Sunday, 1 July 2007
Alice Guy (1873-1968) first women director
Hollywood in the early 1900's was a magnet for creative and entrepreneurial misfits and with few taking filmmaking seriously as a business, the doors were wide open to women. Movies were an idea one week, before the cameras the next and in the theaters within a month. There were no paths to follow and no rules to break. Women wouldn't be "given" the right to vote until 1920, yet before then they were thriving at every level of movie making, as directors, producers, editors, and writers.
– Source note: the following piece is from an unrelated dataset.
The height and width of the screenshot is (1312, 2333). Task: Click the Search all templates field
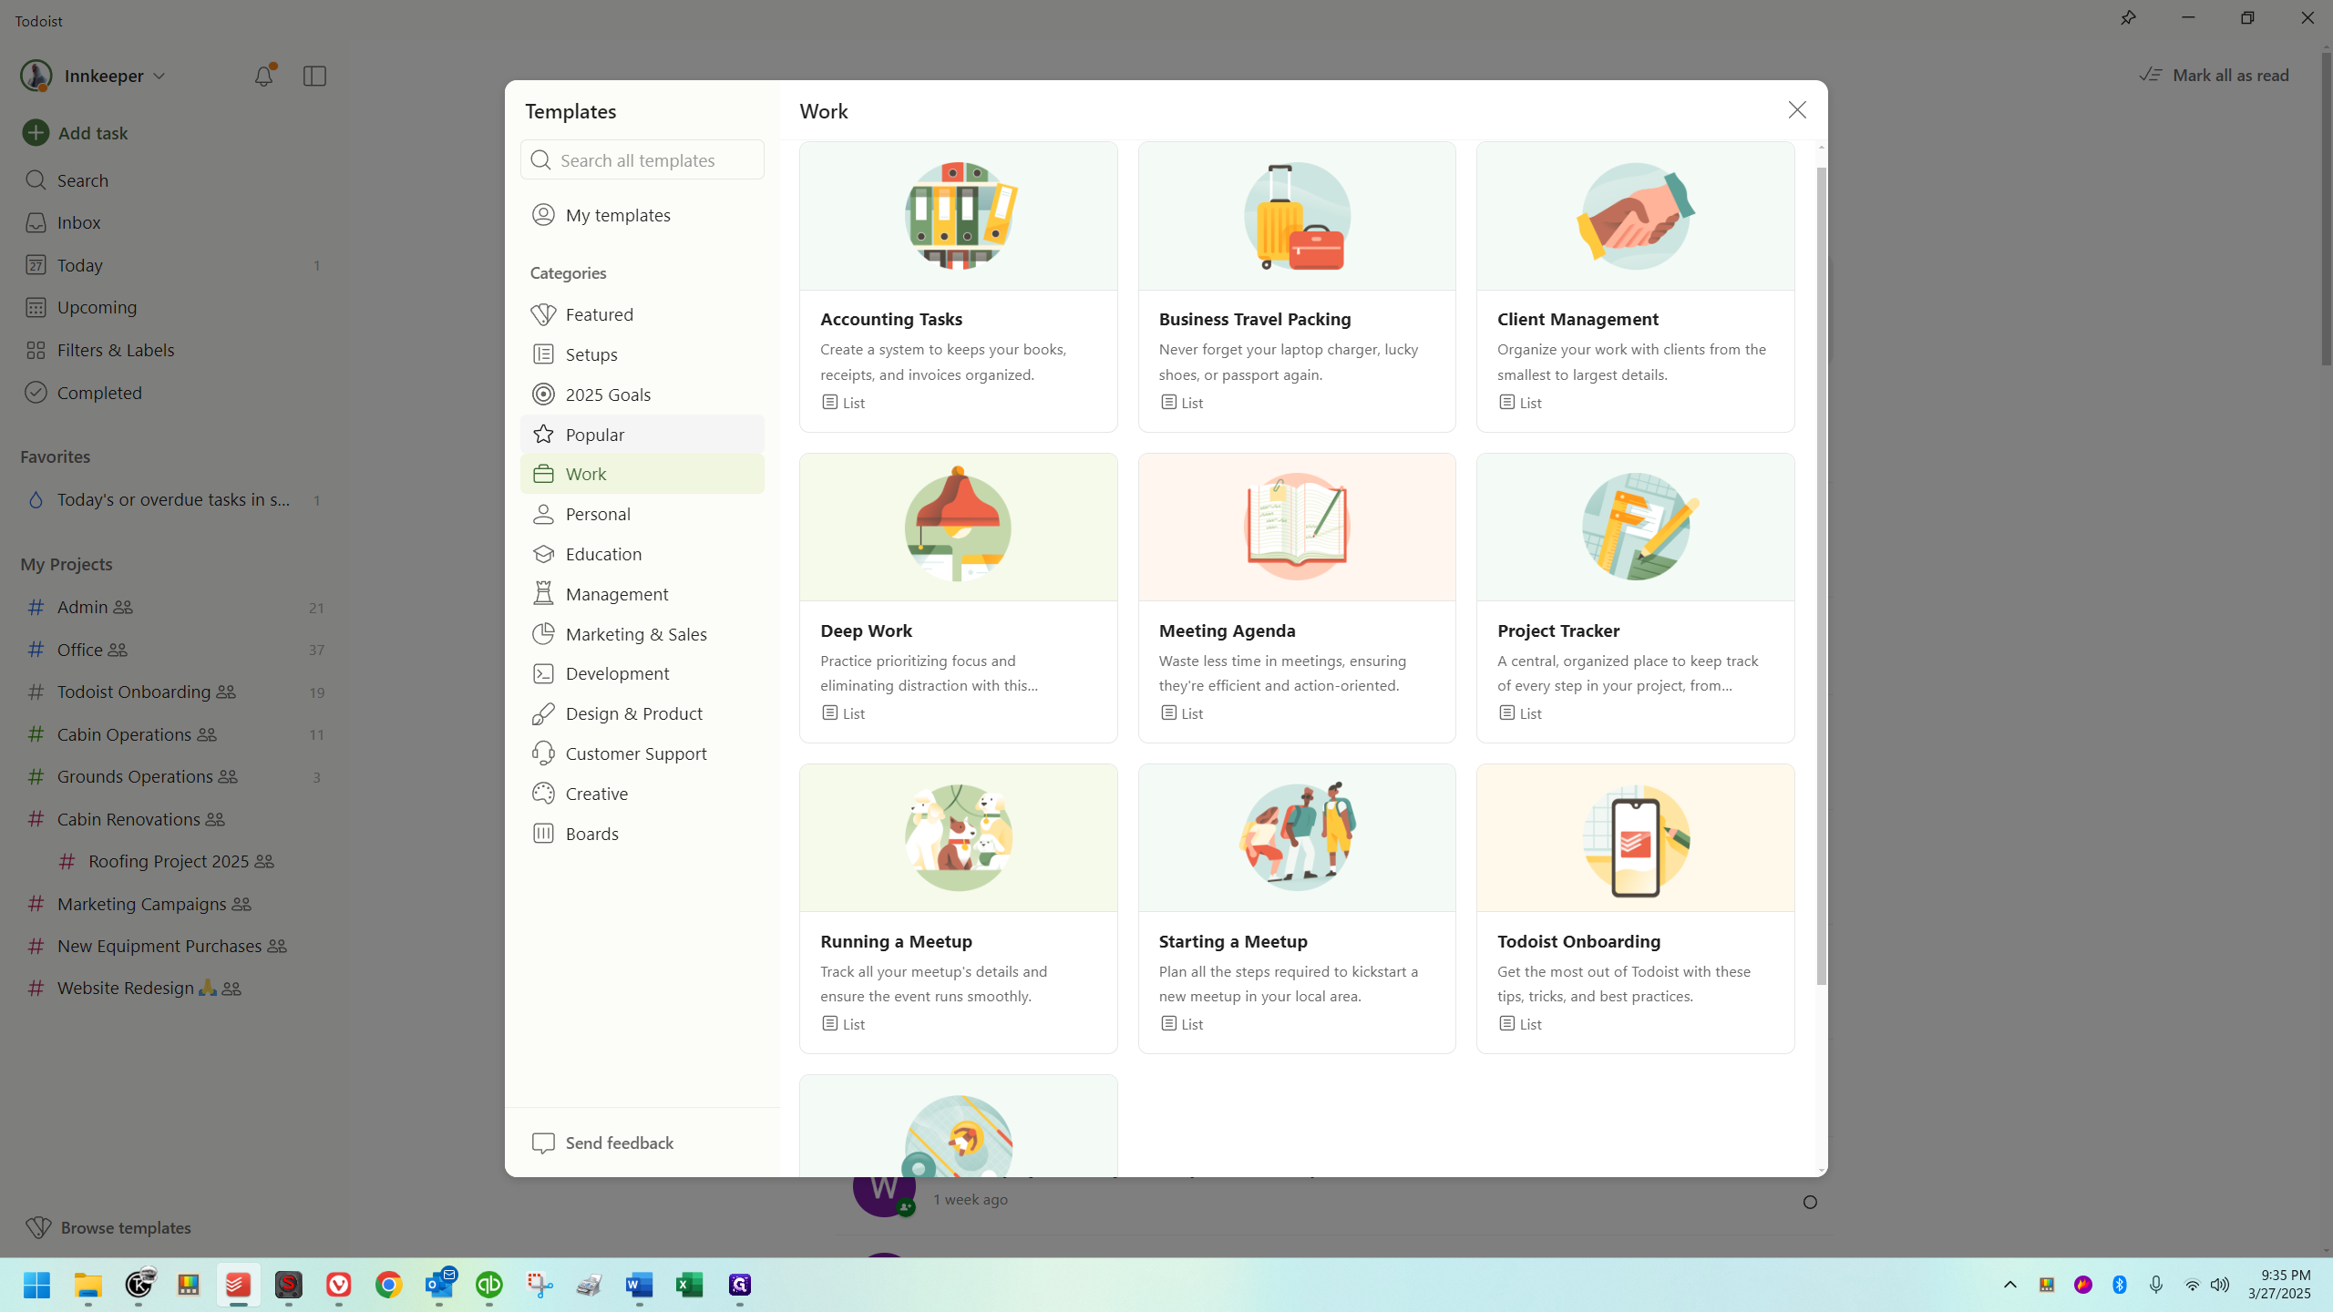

While writers' names often did not appear in the credits of the early films, from the copyright records in the Library of Congress we know that almost half of all films written between 1912 and 1925 were written by women.
Alice Guy was not only the first woman director, she was one of the very first film directors period and is often credited with directing the first narrative film. She was a secretary to the Gaumonts in Paris in 1896 when they agreed to let her "play" with their cameras as long as her clerical duties didn't suffer. Her after hours creations were so successful she was made the head of their quickly formed film production company. She had literally given birth to the French film industry by the time she moved to America with her husband, the cameraman Herbert Blache.when Alice Guy Blache (1873-1968), directed La Fee aux Choux. She directed some 400 films in France and 354 films in the U.S. Most of the films were one-reel comedies. In 1912, she became the first woman to build her own studi.